I'm confused, are you trying to say cars are not needed because there's a railway every 100+ miles north or south of any point? Should people walk 100 miles to the rail station on their way to work?

The US/North America is huge, it's not like just providing public transit for all of Europe or something, covering all of America would be an orders of magnitude larger project

[–] [email protected] 6 points 1 year ago

No I'm saying the us being too big for trains is a dumb statement because there already are trains all over north America.

Cars are only needed because the infrastructure is designed that way. It also features idiotic setups like 4-6 lanes on the main road and single lane when parked up side streets that are a bitch to make a left from because the lights never line up to give a break in the traffic. I hate these and they shouldn't exist because they are bad for literally everyone. There are so many road setups that aren't even good for cars, yet cause them to be necessary, which just worsens traffic guaranteed.

I don't understand your Europe comparison. It's not like a blanket needs to cover the entire country. You only need transportation where people live to where they work. Anything else can come later if it turns out to be needed. Do people daily commute across the whole country or something? If they do there is way more necessary work reform than I could have imagined.

Realistically though if the us can send money to Ukraine and Israel yet still not rebuild hawaii, the country is fucked.

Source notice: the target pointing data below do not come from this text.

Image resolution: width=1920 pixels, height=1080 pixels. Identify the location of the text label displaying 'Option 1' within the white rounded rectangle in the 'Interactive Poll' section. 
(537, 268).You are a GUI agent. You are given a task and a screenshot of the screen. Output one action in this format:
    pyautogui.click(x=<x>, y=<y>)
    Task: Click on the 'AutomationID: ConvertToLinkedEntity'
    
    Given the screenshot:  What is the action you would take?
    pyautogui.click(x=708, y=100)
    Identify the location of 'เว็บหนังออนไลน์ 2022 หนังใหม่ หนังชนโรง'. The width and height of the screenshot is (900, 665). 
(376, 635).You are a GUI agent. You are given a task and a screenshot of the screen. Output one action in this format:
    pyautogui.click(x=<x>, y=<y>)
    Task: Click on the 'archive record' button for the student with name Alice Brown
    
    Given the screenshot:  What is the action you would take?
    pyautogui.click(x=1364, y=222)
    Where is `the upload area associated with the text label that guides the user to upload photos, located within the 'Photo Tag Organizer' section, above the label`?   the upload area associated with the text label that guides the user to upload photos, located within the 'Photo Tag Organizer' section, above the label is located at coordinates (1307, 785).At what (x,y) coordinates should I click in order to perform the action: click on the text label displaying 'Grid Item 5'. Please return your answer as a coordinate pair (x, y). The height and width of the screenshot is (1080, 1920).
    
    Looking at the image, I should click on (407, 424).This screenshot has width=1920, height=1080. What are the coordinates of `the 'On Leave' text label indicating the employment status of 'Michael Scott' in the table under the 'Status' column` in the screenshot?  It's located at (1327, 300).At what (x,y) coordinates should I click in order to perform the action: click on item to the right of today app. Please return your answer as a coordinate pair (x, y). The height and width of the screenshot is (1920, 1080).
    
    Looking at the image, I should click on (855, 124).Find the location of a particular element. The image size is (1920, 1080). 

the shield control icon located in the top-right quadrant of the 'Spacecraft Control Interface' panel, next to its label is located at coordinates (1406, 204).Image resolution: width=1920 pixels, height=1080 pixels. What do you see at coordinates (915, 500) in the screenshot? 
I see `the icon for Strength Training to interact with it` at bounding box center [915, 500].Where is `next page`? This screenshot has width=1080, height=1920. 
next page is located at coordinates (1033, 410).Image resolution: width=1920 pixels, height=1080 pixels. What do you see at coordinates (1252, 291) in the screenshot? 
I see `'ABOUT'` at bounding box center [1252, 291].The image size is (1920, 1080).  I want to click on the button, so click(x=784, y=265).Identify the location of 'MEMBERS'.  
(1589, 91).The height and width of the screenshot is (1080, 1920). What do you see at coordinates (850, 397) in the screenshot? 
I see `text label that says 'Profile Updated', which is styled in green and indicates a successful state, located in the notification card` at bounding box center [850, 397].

[–] [email protected] 11 points 1 year ago* (last edited 1 year ago)

There are tons of areas of the US that have the population density to support it, but still have horrible train service. We made deliberate decisions to favor highways over trains, and we can undo those decisions.

Why would highways be less susceptible to the "spread out" effect than trains?

[–] [email protected] 6 points 1 year ago (1 children)

Nationwide, sure. But localized I wish we would do better, given the population densities. California has a population density of ~100 people/km2. Not far off France at ~120/km2. Yet we still are mainly reliant on cars to get around.

[–] [email protected] 4 points 1 year ago

California and France aren't that far off from total area from each other. Most of California's population is in a hand full of counties. As an example, LA has a population density 3 times that of Paris.

[–] [email protected] 4 points 1 year ago (1 children)

There are places that would be wonderfully served by trains, but just aren't.

Cars are best in rural areas, but by far the majority of peoole live in cities where cars are the worst, yet we still build them for cars.

[–] [email protected] 2 points 1 year ago (1 children)

"Build them for cars" cities aren't built anymore. They were built a long time ago. Modifying existing cities for trains would be nearly impossible. Yes it's a 4:1 ratio of urban to rural areas. But remember the majority of the population lives in like 4-5 counties in the US. That's a lot of area that is empty.

[–] [email protected] 2 points 1 year ago (4 children)

It's a good point that cities aren't built anymore, and that's part of the problem. Our population has grown drastically, but we don't build hardly any new infrastructure for them outside of roads. So traffic is terrible despite enormous amounts of money from both government and people.

Cities aren't supposed to be static, they're supposed to grow and adapt to the needs of those that live there. There is a large need for non-car transport that is either ignored or sidelined for cars.

I'm not talking about 90% empty land, that's not where people are.

When the car was invented, governments had little issue buildozing entire neighborhoods for highways, but now that some places are realizing that's a bad decision, its really hard to undo.